> _Aim_
Put each line of the listing below into a JSON list of strings, one string per line, and skip blank lines. Leave the pictures out of the list.

> _Dataset_
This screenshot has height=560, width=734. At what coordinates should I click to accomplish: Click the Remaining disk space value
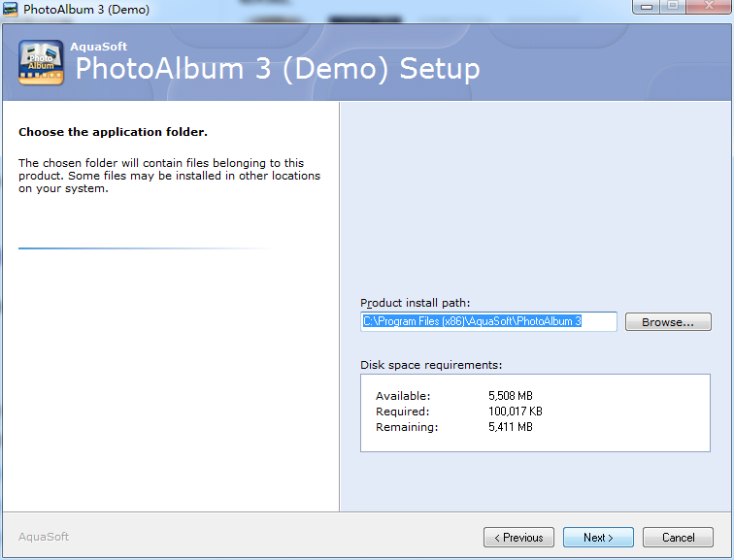[511, 427]
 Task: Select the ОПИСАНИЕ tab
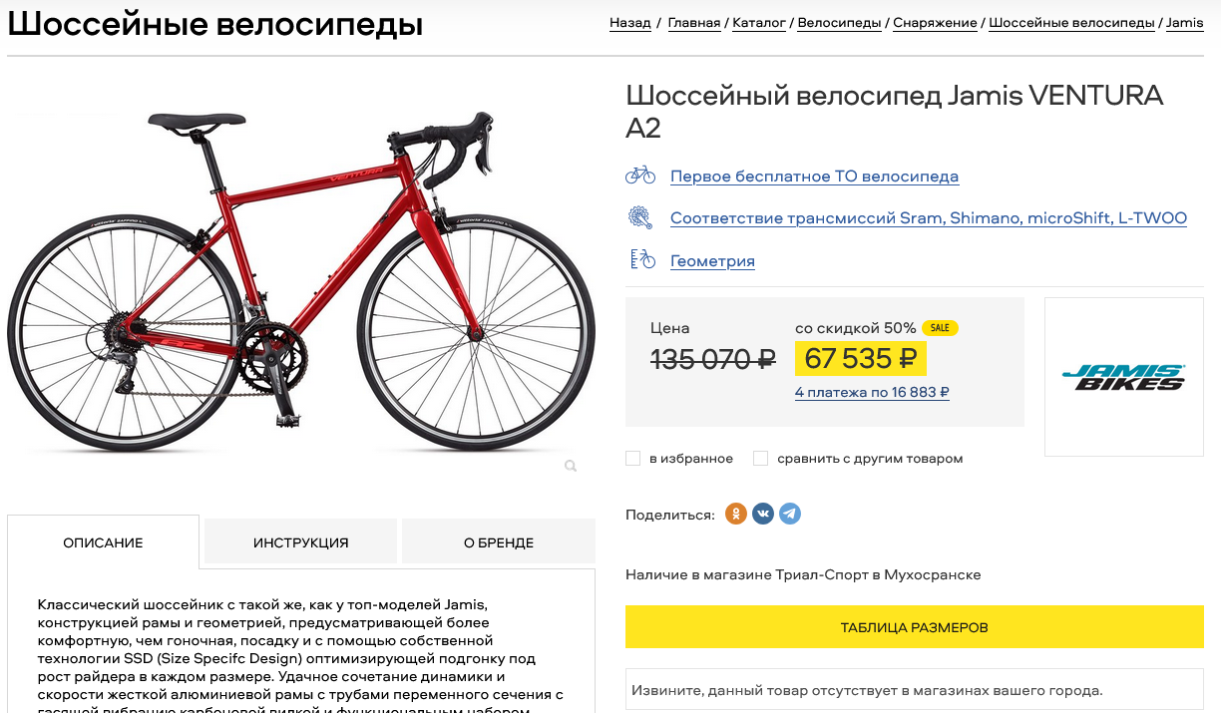click(x=103, y=542)
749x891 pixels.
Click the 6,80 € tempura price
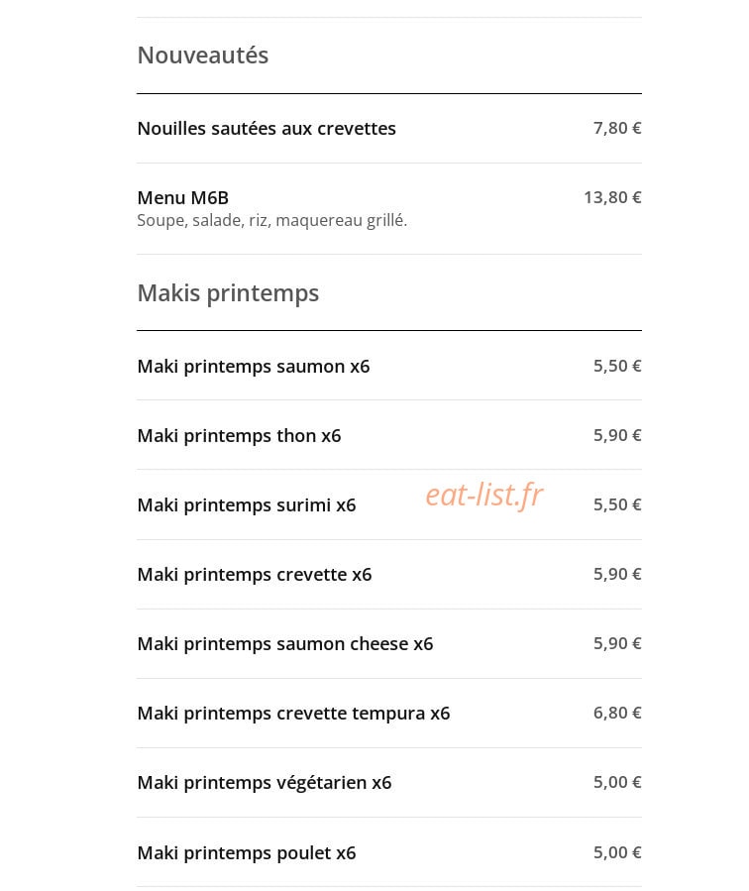coord(617,713)
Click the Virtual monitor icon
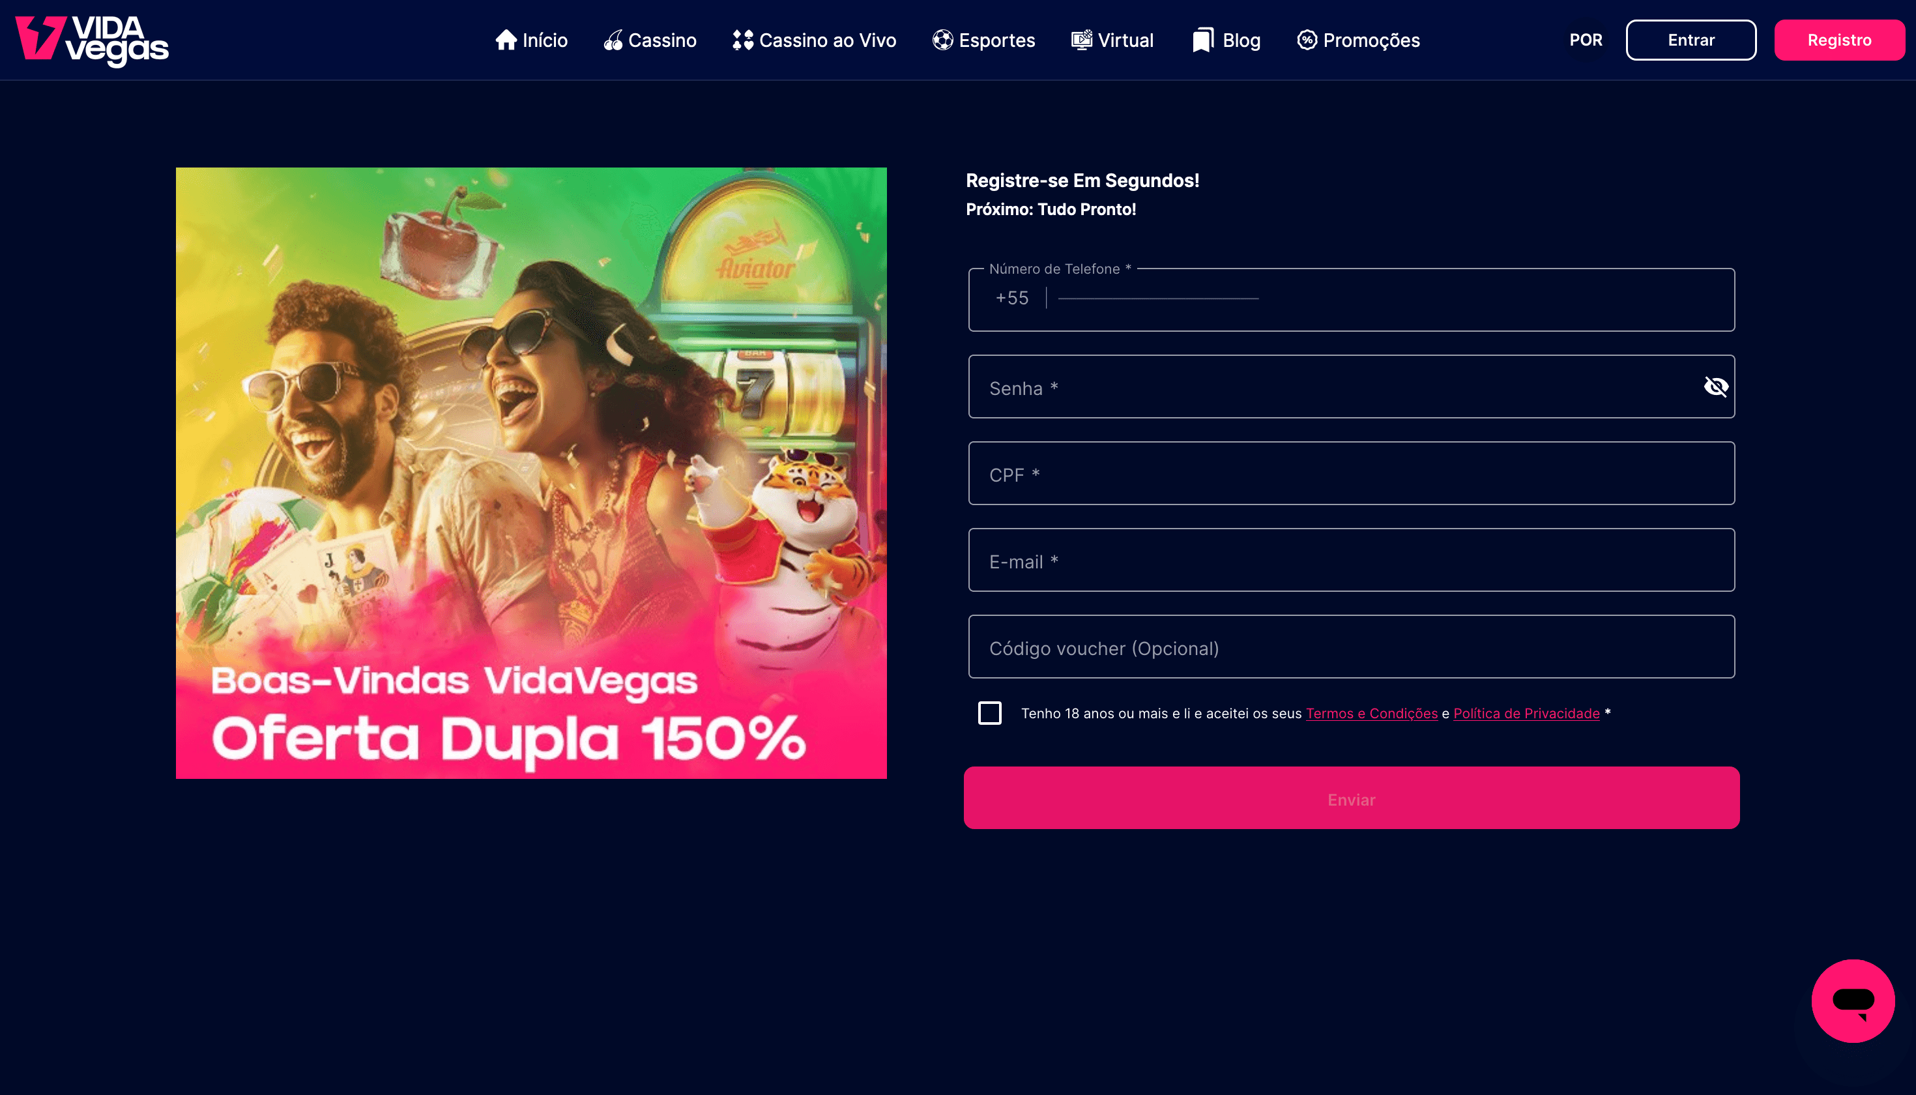Image resolution: width=1916 pixels, height=1095 pixels. [1082, 40]
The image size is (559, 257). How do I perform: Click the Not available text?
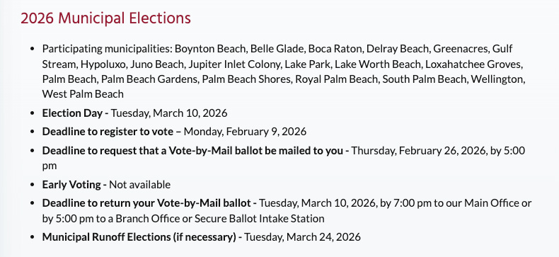tap(140, 185)
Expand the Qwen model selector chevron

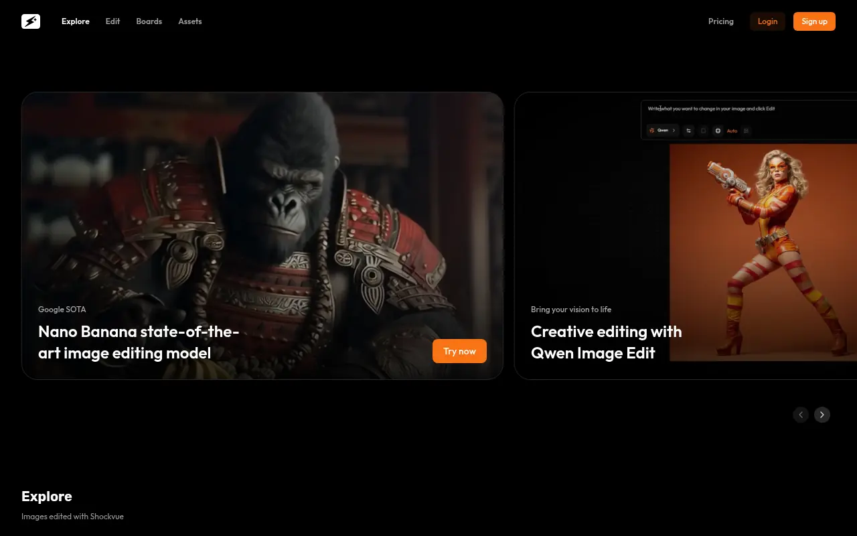pos(674,131)
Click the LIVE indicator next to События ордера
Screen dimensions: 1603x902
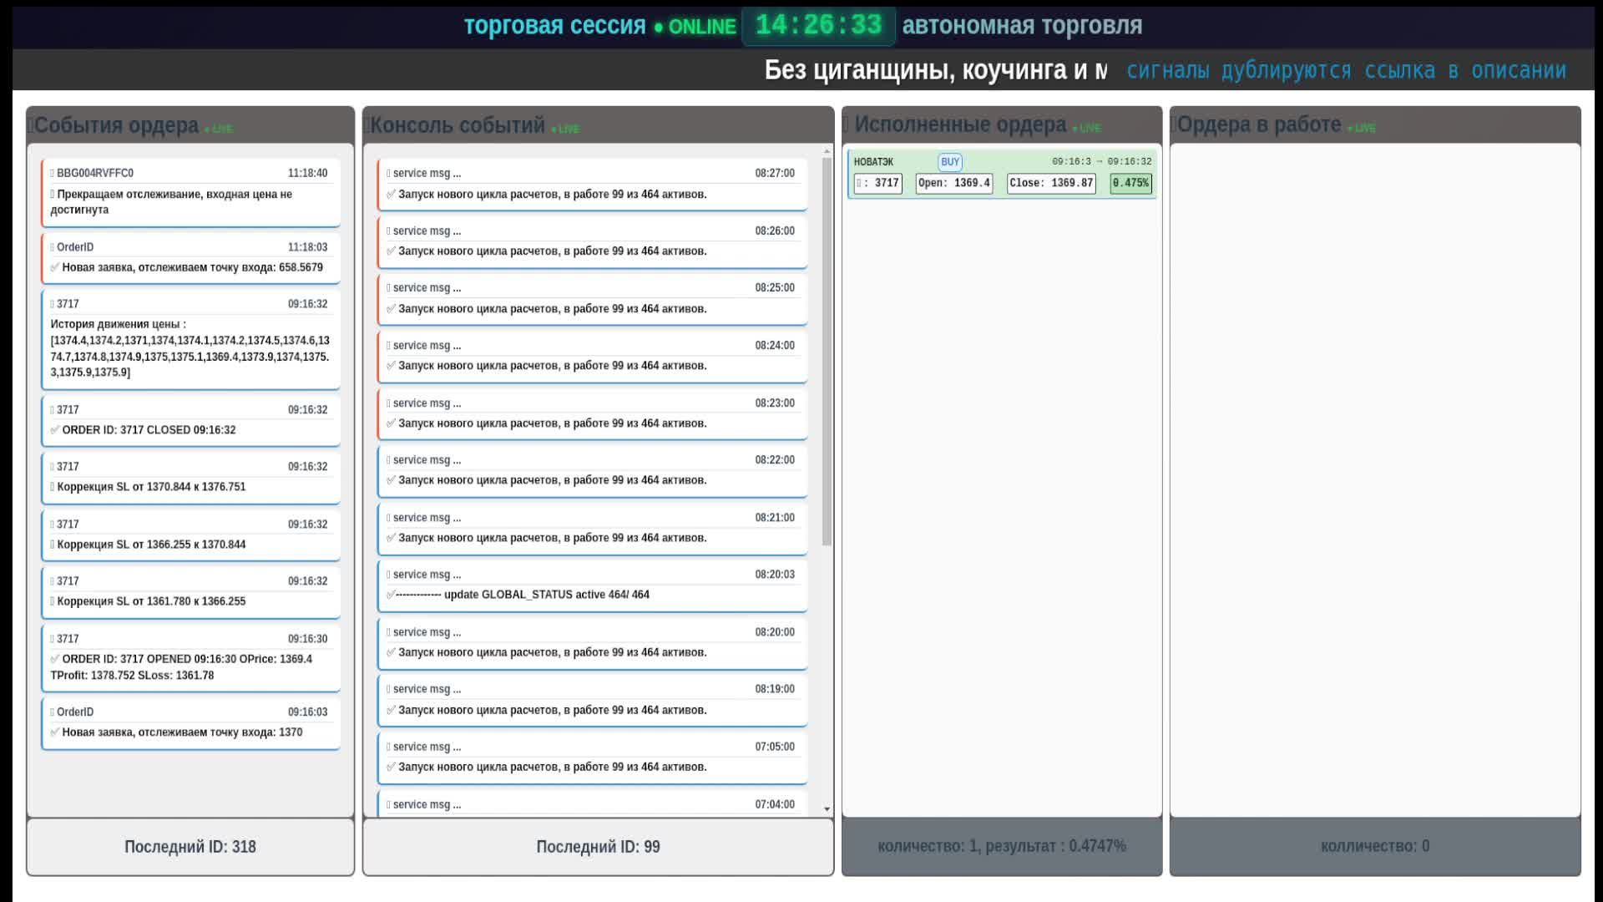[219, 129]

> _The answer_
[
  "This screenshot has height=560, width=734. At what coordinates should I click to accomplish: Click the Remaining disk space value",
  "[511, 427]",
  " Task: Select the ОПИСАНИЕ tab",
  "click(x=103, y=542)",
  "749x891 pixels.",
  "Click the 6,80 € tempura price",
  "coord(617,713)",
  "Click the Virtual monitor icon",
  "Image resolution: width=1916 pixels, height=1095 pixels. [1082, 40]",
  "The image size is (559, 257). How do I perform: Click the Not available text?",
  "tap(140, 185)",
  "Expand the Qwen model selector chevron",
  "pos(674,131)",
  "Click the LIVE indicator next to События ордера",
  "Screen dimensions: 1603x902",
  "[219, 129]"
]